Et n’oublions pas également l’information voyageurs et la production de statistiques pour effectuer un reporting auprès de l’autorité organisatrice ! Sur ce dernier point, les systèmes lourds historiques pêchent sans doute un peu par rapport aux solutions plus récentes même s’ils progressent fortement. Les systèmes historiques sont bons dans les métiers de la supervision et de la régulation, mais parfois moins en ce qui concerne la diffusion de l’information et son utilisation. C’est pourquoi nous voyons que de nouveaux fournisseurs se présentent sur le marché et rencontrent du succès auprès de certains clients.

Qu’est-ce qui fait la différence entre un bon et un mauvais SAEIV selon vous ?
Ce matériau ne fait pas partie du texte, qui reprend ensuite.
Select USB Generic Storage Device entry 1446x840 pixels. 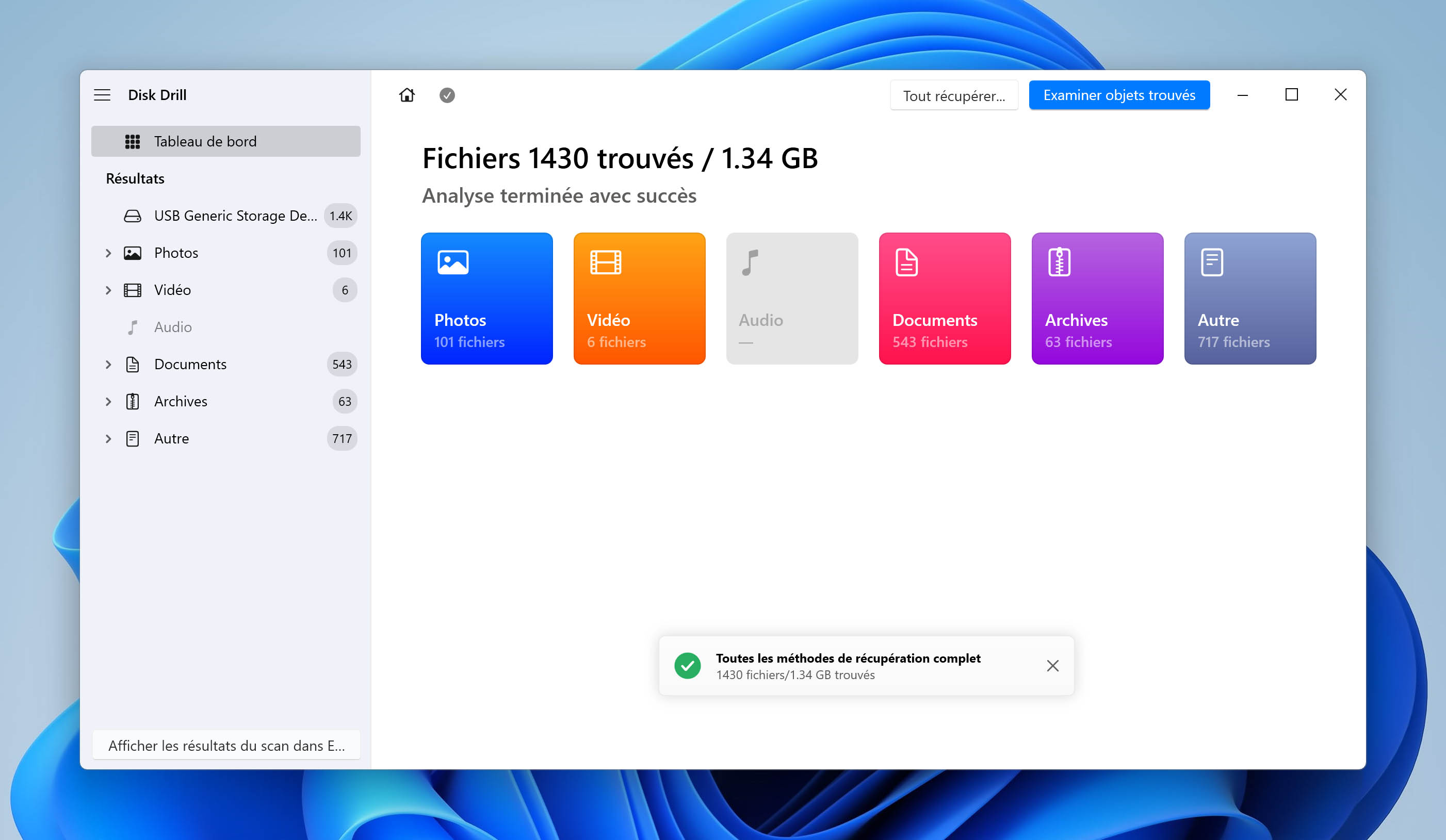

M.C. : Un bon SAEIV répond aux besoins de tout le monde : collectivité, exploitant et voyageurs, alors qu’un mauvais SAEIV est trop cher par rapport aux besoins et trop limité ou alors trop riche fonctionnellement. Pour que les systèmes ne soient pas mis au placard, le besoin de base doit être clairement identifié.

Lorsque nous préconisons un SAEIV, nous attendons bien sûr un système qui fonctionne. Les collectivités et les exploitants doivent parvenir à l’utiliser correctement. Il doit être fiable, robuste, et facile à maintenir.

Nous avons aussi des attentes en matière de déploiement : il doit être livré dans les délais impartis et dans le respect des coûts prévus.

Quelle est votre vision de l’évolution des SAEIV dans le futur ?

M.C. : À terme, les solutions dites « légères » peuvent continuer à progresser sur le marché, notamment grâce à leur capacité à évoluer rapidement au niveau fonctionnel. Elles peuvent répondre à de nouveaux besoins et devenir attractives sur un grand nombre de réseaux de transport, y compris des réseaux de taille plus importante. Néanmoins, certains exploitants demeurent très attachés, à raison, à la durabilité des équipements mis en place. Aussi, des collectivités bien dimensionnées et avec des besoins spécifiques sur la régulation, sur des fonctionnalités avancées de communication (radio privée) et une envie de prendre la mesure d’un SAEIV ont besoin de systèmes avec des technologies historiques, et des systèmes lourds continueront d’être déployés. Il faut également suivre l’évolution des fournisseurs historiques qui s’adaptent également et font progresser leurs solutions pour qu’elles adressent des besoins plus larges.

Il y a aussi beaucoup de réflexion sur la partie « IV » (Information voyageurs) pour essayer d’obtenir une information plus fiable. Il s’agit d’une problématique dans les métropoles avec des problématiques de congestion routière importantes. Il y a des réflexions pour croiser les données entre les systèmes et améliorer leur caractère prédictif (voir le projet M2i par exemple).

En conclusion, dans le futur, tous les systèmes auront leur place dans la mesure où ils répondent à un besoin. Solution légère, solution lourde, la question n’est finalement pas ici. La question à se poser est de savoir quelle sera la ville de demain et comment le SAEIV pourra répondre aux nouvelles problématiques qui apparaîtront.